In the six years I’ve been married I’m still figuring this one out. Having a toddler, however, has helped ingrain this principle. While she bathes the baby the last thing I should be doing is focusing on my wants. It’s a perfect opportunity for me to serve preemptively. Picking up all the toys, washing dishes, and flipping the laundry are ways I can serve, while she is busy, and allows for the rest of our evening to be spent together or on personal hobbies. No wife wants to make dinner, wash the kids, and then clean up after her husband. Be a man, take initiative, serve her before she asks.
3. Lead Gently
Colossians 3:19 ESV
“Husbands, love your wives, and do not be harsh with them.”

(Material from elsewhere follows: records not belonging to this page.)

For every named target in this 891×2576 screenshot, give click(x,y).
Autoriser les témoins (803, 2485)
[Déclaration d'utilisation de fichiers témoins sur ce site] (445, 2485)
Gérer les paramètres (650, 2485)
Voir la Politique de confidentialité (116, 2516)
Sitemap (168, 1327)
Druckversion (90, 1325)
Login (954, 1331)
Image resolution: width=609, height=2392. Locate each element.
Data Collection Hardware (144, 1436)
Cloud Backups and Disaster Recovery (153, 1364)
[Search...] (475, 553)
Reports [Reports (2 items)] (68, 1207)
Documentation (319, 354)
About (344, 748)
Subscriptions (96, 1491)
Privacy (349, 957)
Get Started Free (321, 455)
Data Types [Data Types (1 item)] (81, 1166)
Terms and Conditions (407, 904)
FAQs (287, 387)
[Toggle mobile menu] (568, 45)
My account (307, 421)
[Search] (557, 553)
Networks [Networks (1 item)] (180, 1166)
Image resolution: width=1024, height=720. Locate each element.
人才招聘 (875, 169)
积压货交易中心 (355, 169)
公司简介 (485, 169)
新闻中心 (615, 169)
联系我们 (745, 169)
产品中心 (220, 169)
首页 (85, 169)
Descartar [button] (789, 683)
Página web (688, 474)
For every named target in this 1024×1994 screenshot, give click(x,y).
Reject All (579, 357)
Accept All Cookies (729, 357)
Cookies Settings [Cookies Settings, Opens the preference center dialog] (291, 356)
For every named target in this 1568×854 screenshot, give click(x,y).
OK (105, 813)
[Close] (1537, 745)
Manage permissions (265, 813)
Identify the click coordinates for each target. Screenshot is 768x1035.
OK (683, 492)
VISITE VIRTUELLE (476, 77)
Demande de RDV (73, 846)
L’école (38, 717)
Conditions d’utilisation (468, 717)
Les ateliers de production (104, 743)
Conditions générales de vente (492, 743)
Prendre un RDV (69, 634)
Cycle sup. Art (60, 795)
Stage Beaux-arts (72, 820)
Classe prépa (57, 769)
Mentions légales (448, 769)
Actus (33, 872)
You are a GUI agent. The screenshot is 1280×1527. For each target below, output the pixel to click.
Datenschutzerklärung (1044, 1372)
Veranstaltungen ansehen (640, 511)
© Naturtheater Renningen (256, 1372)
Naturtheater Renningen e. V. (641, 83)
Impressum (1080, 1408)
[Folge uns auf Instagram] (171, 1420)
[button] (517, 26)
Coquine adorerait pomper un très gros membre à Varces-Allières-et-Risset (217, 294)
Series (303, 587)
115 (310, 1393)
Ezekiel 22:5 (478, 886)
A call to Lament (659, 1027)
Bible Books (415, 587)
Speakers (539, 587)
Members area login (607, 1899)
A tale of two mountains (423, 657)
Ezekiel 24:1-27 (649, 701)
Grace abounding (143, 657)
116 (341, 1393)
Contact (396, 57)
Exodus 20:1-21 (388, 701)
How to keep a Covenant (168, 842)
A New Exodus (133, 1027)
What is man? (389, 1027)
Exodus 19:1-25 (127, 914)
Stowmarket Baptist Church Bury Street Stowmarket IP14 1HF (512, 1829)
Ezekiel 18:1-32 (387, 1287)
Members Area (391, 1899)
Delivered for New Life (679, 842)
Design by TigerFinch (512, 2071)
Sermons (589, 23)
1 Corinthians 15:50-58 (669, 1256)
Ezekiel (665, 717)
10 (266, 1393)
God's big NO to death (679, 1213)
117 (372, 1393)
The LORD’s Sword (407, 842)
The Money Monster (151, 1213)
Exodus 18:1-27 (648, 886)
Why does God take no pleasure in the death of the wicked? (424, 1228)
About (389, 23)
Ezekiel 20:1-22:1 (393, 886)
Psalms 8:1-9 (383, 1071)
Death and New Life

I come from a long line of loud men. My grandpa George can be heard through a phone across the street. My dad has the same skillset, and I inherited the genes as well. We’re just loud men, but that doesn’t mean we can’t adapt. One thing that can bless your wife is to be a more gentle, softer man. In word and deed. Being a leader in the home means that when things need to be said or done we are responsible. However, that does not give us the right to be aggressive, rude, mean, obnoxious, or belligerent about it. Our words can be firm yet loving. Our hands can be strong but meek. Your authority is not intrinsic, it is earned through loving your family. So love them gently and humbly.
Call to Act:
Being a man today is different than any other point in history, especially for Christian men. We must learn to walk the fine line of biblical steadfastness and political correctness. What culture tells you about being a man or husband is a lie. You don’t have to be harsh or soft. You don’t have to sway too far left or right. You don’t have to be tolerant to be loving. Being the god-honoring husband you were called to be requires listening, serving, and leading by biblical directives first. Your wife will be honored and will honor you in return with the respect you desire.